Boxwood has been planted in shapes both rectilinear and curved for centuries.  One boxwood on its own can be quite lovely, but many planted to form shapes gives the collection a sculptural quality.  The grass in the foreground, the yews in the mid ground, and the arborvitae in the background create a landscape with four distinct layers.  The flowers provide considerable seasonal interest, but the landscape composition is still as strong visually in the winter months.

evergreen structure

Large evergreens do a great job of screening out untoward views.  They can provide a landscape with a sense of privacy.  The yews at the lower level provide additional privacy to anyone seated in the garden.  The pool and terrace are not completely enclosed; the wide opening is an invitation to a lake view not pictured here.  The transition from bluestone terrace to lawn helps a highly structured landscape breathe.

topiary carpinus

I planted this carpinus as an 8 foot tall tree when I was young.  Its mature size and formal shape is stunning.  Carpinus is not evergreen, but its leaves hang on quite late and on into the winter.  Sometimes they do not drop until they are pushed off the branches by the new season’s emerging leaves.  The boxwood hedge in front provides a little structure which helps the ground the tree.  The trunk is virtually invisible, given the dense shade under the bottom leaves.  Without the boxwood, the tree would appear to be floating.

evergreen hedge

This yew hedge repeats the structure of the wall and its limestone cap.  The repetition of the shape of the wall with a hedge somewhat taller than the wall organizes the pool terrace garden.  The pots are filled with many kinds of annuals in a loose and flowing way.  The structure provided by the evergreens highlights those plantings.  From outside the pool terrace, the wall seems all the more important visually for its yew lining.

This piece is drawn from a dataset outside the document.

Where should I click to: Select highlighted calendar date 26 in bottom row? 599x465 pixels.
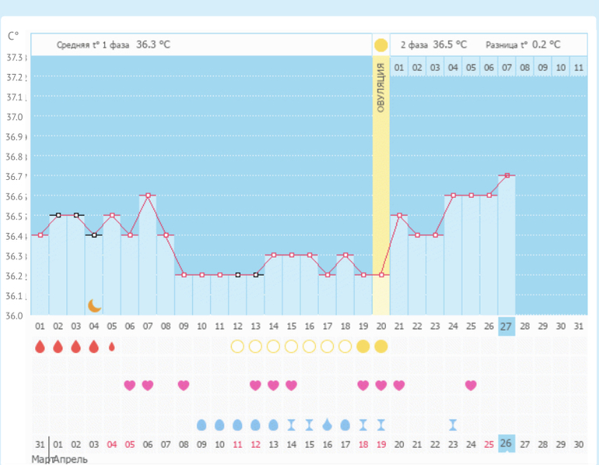click(506, 444)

structure in the landscape

A sculpture is given special visual prominence in a landscape by the evergreens that surround it.  The tops of the yews are being pruned with the horizon, and not the grade of the driveway.  It will take a few more years before the hedge is completely level.  Standing at the entrance to this garden, there is much less of a sense of a sloped space.     

walled garden

 

This small private garden is completely walled by evergreens.  The boxwood provides interest on the lower level, and makes much of an antique sundial.  The peonies bloom but for a short time in the spring, but their big glossy leaves are a compliment and contrast to the evergreens all summer long.  I would doubt there are many visitors here in the winter, but it is an enchanting secret garden in the summer. 

 

yew hedge

In this instance, the yew hedge provides a graceful transition from the mature deciduous trees in the background.  Though the panic grass obscures 3/4’s of the height of those yews, it lends its weight to the panic grass hedge. That hedge has a very prominent role in the winter landscape, as the grasses are cut to the ground, and the blue grey plectranthus succumbs to the first frost.

grass sculpture

Grass does not immediately come to mind when one thinks of evergreens, but in my zone it is green most of the year. Though it grows beneath your feet, it can be a very important element to the structure of a landscape.